Strong Women: 'People with scars suffer in silence and are forced to hide away'

For many women, ‘strong’ is a problematic label – it comes with a stigma and can put women off from being active altogether.

A huge study by Sport England found that 75% of women say fear of judgement puts them off being active.

So it is more important than ever that women reclaim their definition of strength and find ways to make fitness part of their lives.

Any woman can find their strength, love their body and be physically fit – regardless of outward appearance.

Michelle Elman is a body confidence coach.

15 surgeries before the age of 20 left her with significant scarring, now she campaigns to include people with scars in the body positive conversation.

When you talk like this, you override your body’s signals for when you need to rest and you also use exercise as a form of punishment.

Last year, I particularly started talking about how a lot of exercise was actually landing me in a physiotherapist’s office and how she had told me I really needed to take a step back from everything.

Society likes to body shame fat women in particular – telling us to ‘go to the gym and lose some weight’, but it is important to show that sometimes health is about stopping exercise.

I massively reduced my workouts last year and went back to simply walking and the most basic of exercises, like learning how to press the lift button using the right muscles.

As a result, in January, a year later, I’ve been able to return to playing squash and swimming with the least chronic pain I have ever had.

I believe it’s important that when we talk about health, it’s not just about being thin or being what society believes ‘health’ looks like. To me, health is experiencing the least chronic pain I have ever had in my life and the fact that I have not been hospitalised in six years.

Tell us about your scarred not scared campaign

I believe Scarred Not Scared is important because before I launched it in 2015, there wasn’t a space for people with scars to feel heard and comfortable in their own skin.

People with scars are often taught to hide them because it ‘makes people uncomfortable’ and so the majority of scarred people have suffered in silence around their body shame.
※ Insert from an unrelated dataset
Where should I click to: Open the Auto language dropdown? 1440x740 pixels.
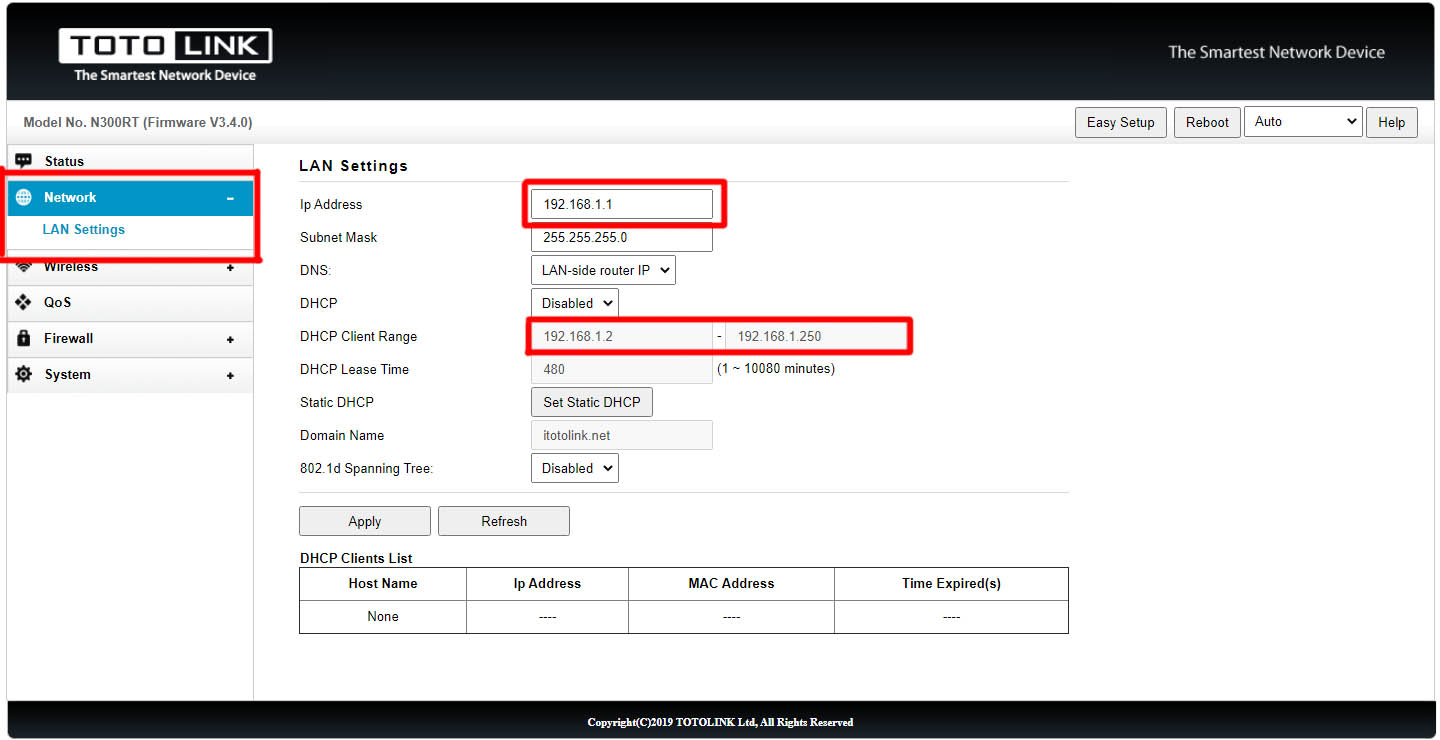point(1302,121)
Since my campaign predominantly focuses on surgery scars, I include conversations about varying ability in the gym and how to advocate for your body when you can’t always keep up in a class.

I think we too often only see one type of body when it comes to a strong or fit woman. We are never shown that “strong” is not an appearance, or told that your fitness cannot be assumed by your size.

As a result, a lot of people don’t feel comfortable or safe in workout spaces, and this is enhanced by the multiple instances where fat people, (I use fat as a descriptor and not an insult) have been photographed, laughed at or condescended in a gym.

Whenever you have had health difficulties, surgeries or live with a chronic illness, your relationship with fitness becomes warped and it becomes really easy to focus on what you can’t do. That led to a personal struggle that I was never as capable as my peers.

But, over time, focusing on the fun of exercise helped me to overcome this struggle. That’s why I think it’s really important to not worry about the skill necessarily.

When you go to classes, often you have to make amendments and that can be really nerve-wracking if you are new to the gym. Especially when personal trainers don’t take the time to ask about any injuries before the class, and then take the “push harder, you can do it!” approach.

It’s assumed you are being lazy, when actually you are trying to exercise in a way that is safe for you.

I think my relationship with fitness differs most in the way that I exercise out of fun and enjoyment, and not out of compulsion.

You will always hear people say, ‘I need to go to the gym’ or, ‘I have to go’. You shouldn’t need to, or have to. If you don’t enjoy the gym, don’t go.

Find something else that actually adds to your life. I don’t see the gym as punishment or a way to work off the latest chocolate bar I ate. I focus on what I enjoy.